|By Scott Quint||
|July 7, 2009 06:15 PM EDT||
Cloud computing provides more than scaling. It provides elasticity. That means it can expand needed enterprise software resources and contract those resources that are not needed and It can do all this on demand. On the surface, this looks like a great opportunity for new cloud services businesses to emerge. These providers would basically sell capacity to other businesses that would otherwise have to maintain enough IT to accommodate infrequent but significant spikes in usage traffic. These cloud computing vendors would be providing what is called an external cloud.
One use case that is often used to explain cloud computing is a greeting card company that conducts business over the internet. During most of the year, sales are relatively constant with most business coming from birthdays and anniversaries. However, on some holidays, sales will spike and computing capacity needs may double or more. If the greeting card company were to maintain the infrastructure necessary to accommodate the holiday business it would represent a huge cost in administration, maintenance and physical space during most of the year. An external cloud provider would save this company money by giving it the needed capacity only when it is actually required and charging them for it on that basis.

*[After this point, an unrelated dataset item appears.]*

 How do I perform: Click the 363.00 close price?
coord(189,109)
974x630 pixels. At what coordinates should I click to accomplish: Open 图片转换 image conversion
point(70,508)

This description is very effective at demonstrating the advantages of external clouds.
Today, there is much discussion about the opportunities for cloud based businesses. But is there really such a green field for these kinds of providers? The cost constraint on the greeting card company is all about having enough IT infrastructure to accommodate infrequent spikes in business. It appears that an external provider could alleviate that burden but what kind of business must this provider have? An external cloud provider would be a data center for hire, so to speak. They would have to be able to accommodate the architecture that the card company has selected for their web business. But more importantly, they would have to have the capacity that the card company does not. While this looks obvious and relatively uncomplicated there are issues with the business of providing IT as a service (ITaaS).
An external cloud provider would be a dedicated IT business. It would have expertise, resources and management in IT that most businesses cannot afford to keep themselves. Also, their facilities would be dedicated to the maintenance of computers and networks. Such focus in purpose could make this business quite efficient. However, regardless of all this dedication they themselves would have a capacity limit.. They would have a limit on the amount of technicians they could support. In short, they could not provide infinite services. While this also seems glaringly obvious, there are details that must be observed.
IT is expensive. Hardware is expensive, skilled people are expensive, and physical space is expensive. An external cloud provider would have to be well capitalized to support the basics of maintaining such a business. The services they provide would have to be inexpensive enough to attract enough business, therefore they would be counting on either customer volume or on a small number of large customers with enormous needs. Very large companies have their own IT centers and most of them are competent. External cloud services would be aimed at small and medium businesses (SMBs). The idea of infrequent spikes in need implies some kind of commerce that changes in volume through the calendar year. Directly or indirectly, fluctuating commercial activity tends to be tied to business with the public. That means that many of the businesses that see these fluctuations may see the spikes around the same periods of the calendar.
An external cloud provider must anticipate the spikes in need from their customers but must also manage the spikes in need of their own resources. They would have the same basic problems as the businesses they support. This does not mean that the idea of being an external provider is not viable but it does mean that the business and investment planning must be carefully considered and executed. It also means that external cloud providers would have to be of enough size and capital strength to survive the leaner periods or they must diversify their services so that their computing resources are well utilized over as much of the calendar as possible. It would also help if they understood their customers businesses as it would be foolish to take on too many greeting card companies.
External cloud computing services is a business idea that has merit but, to be successful, it cannot be simply any collection of computers with a team of smart administrators. It must have a fully conceived and understood business model that has proper initial investment and planning. In fact, while most businesses would be happy to accept any customer that has a need of its services, an external cloud provider would have to plan on which kind and how many customers it could accept unless it was backed by the resources of a company that was already a giant in the IT field. The technology to support external cloud computing services is just now emerging; now the business models must catch up.